Eventually The Invertebrate manages to get Ted to tell him what questions he meant.
Round Two
"You'd probably have to talk to HR to get them to - "
"Because I don't know."
"To HR. They'll be - "
"I keep getting phone calls about this* and I don't know what to tell people."^
"..."
"What? HR? I don't know who to talk to there. Can't you tell me the answer? Because I need to know exactly what to tell people."
"Well I don't actually know because we don't look - "
"Because I don't know. And I really need to know, and no-one's ever been able to tell me. I need a list."
"You just call the general number and - "
"Someone should write a list. I need a list. Because I don't know the answer and I keep getting asked**. Why can't someone in our division tell me?"
"We're not HR. You might be able to - "
"Why doesn't our help desk have a list of what these statuses are?"
"Because it's a helpdesk tool, not the HR system."
"But it has statuses."
"But it's not the same system."
"It has to be - some of the statuses have the same name. And users are recorded in both systems. I'll just talk to the guys who look after the helpdesk."
"They're different systems. That's why HR - "
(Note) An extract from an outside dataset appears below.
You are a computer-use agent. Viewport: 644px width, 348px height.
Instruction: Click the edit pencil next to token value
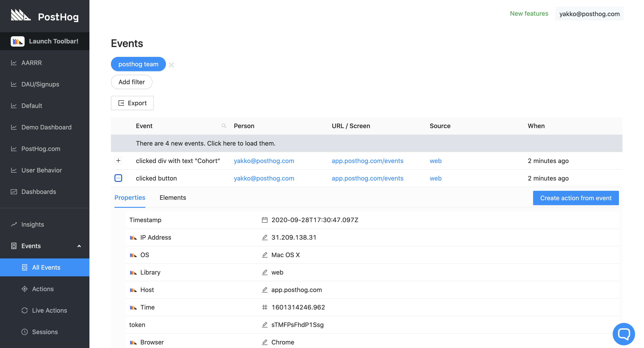click(x=265, y=325)
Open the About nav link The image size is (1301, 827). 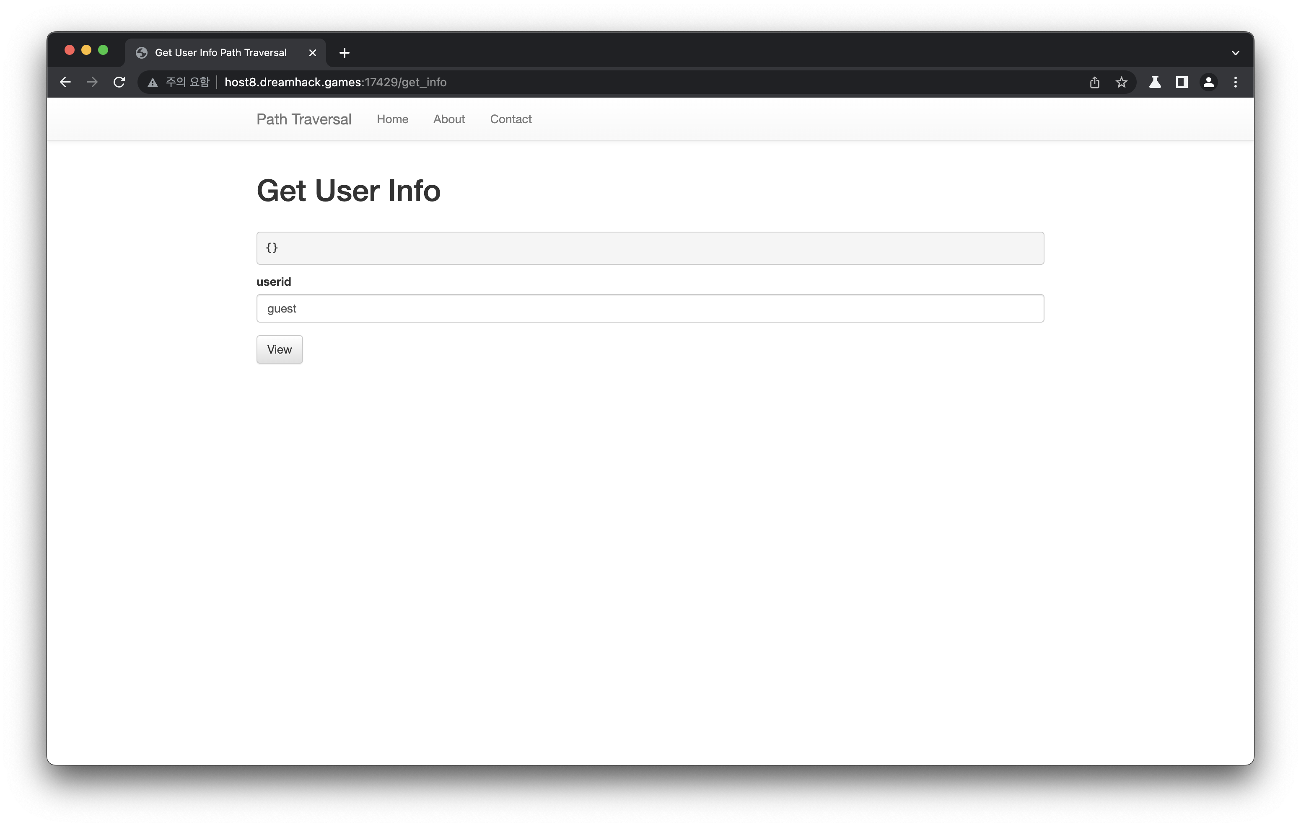[x=448, y=119]
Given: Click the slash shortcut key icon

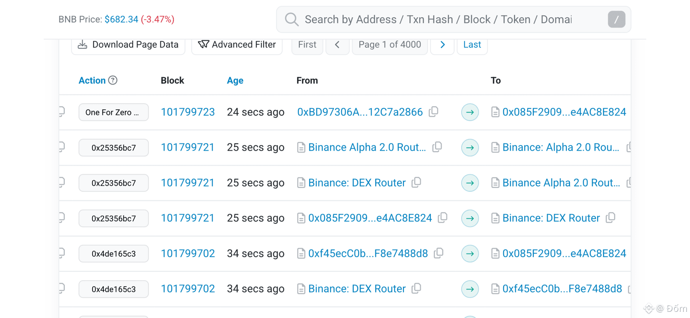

"I'll talk to the helpdesk. I want to know exactly what the statuses are and what they mean."
"They won't - "
"Because I need to know, you know."
Another confused and ear-bleedingly painful conversation takes place as the Invertebrate engages in another skirmish in the long, drawn-out war to convince Ted E. that the dodgy, error-ridden helpdesk software used by a couple of hundred IT staff isn't the same as the dodgy, error-ridden HR systems managing a few thousand employees and twenty-odd thousand clients^^.
Round Three
"Right... so these statuses are set in the HR system?"
"Yes."
"And that's not the same as the heldesk system?"
"Yes!"
There's a pause. Ted E. very clearly doesn't believe The Invertebrate is telling the truth about this, but The Invertebrate is looking a bit wild-eyed by this point and Ted decides it's safer to humour him.
"So is there someone in our division I can talk to who can give me a list of the HR statuses I need to know about?"
"HR have a general - "
"I want to know. I need to know exactly what's on the list. What team looks after this?"
(No, I don't know why he's so averse to just calling HR directly. I figure it's either that he doesn't believe they actually exist - and there's certainly empirical evidence to suggest that - or, more likely, he's afraid they might ask who he is and why are we still paying you, anyway?)
The Invertebrate capitulates and tells Ted which team may be able to give him the list, presumably to forestall Ted asking him to do it for him.
Endgame
Ted E. then
doesn't call the other team; instead he emails the client back to tell them everything he'd just been told
wasn't the case, and leaves them just as helpless and infinitely more confused than they were before he started "helping" them.
* Lies!^ Damned lies!
** Any more damned lies and they'd be morphing into statistics.
^^ The HR systems are even more dodgy and error-ridden than the helpdesk software, but it hurts more when it fails so more effort is made to keep it's life support functioning.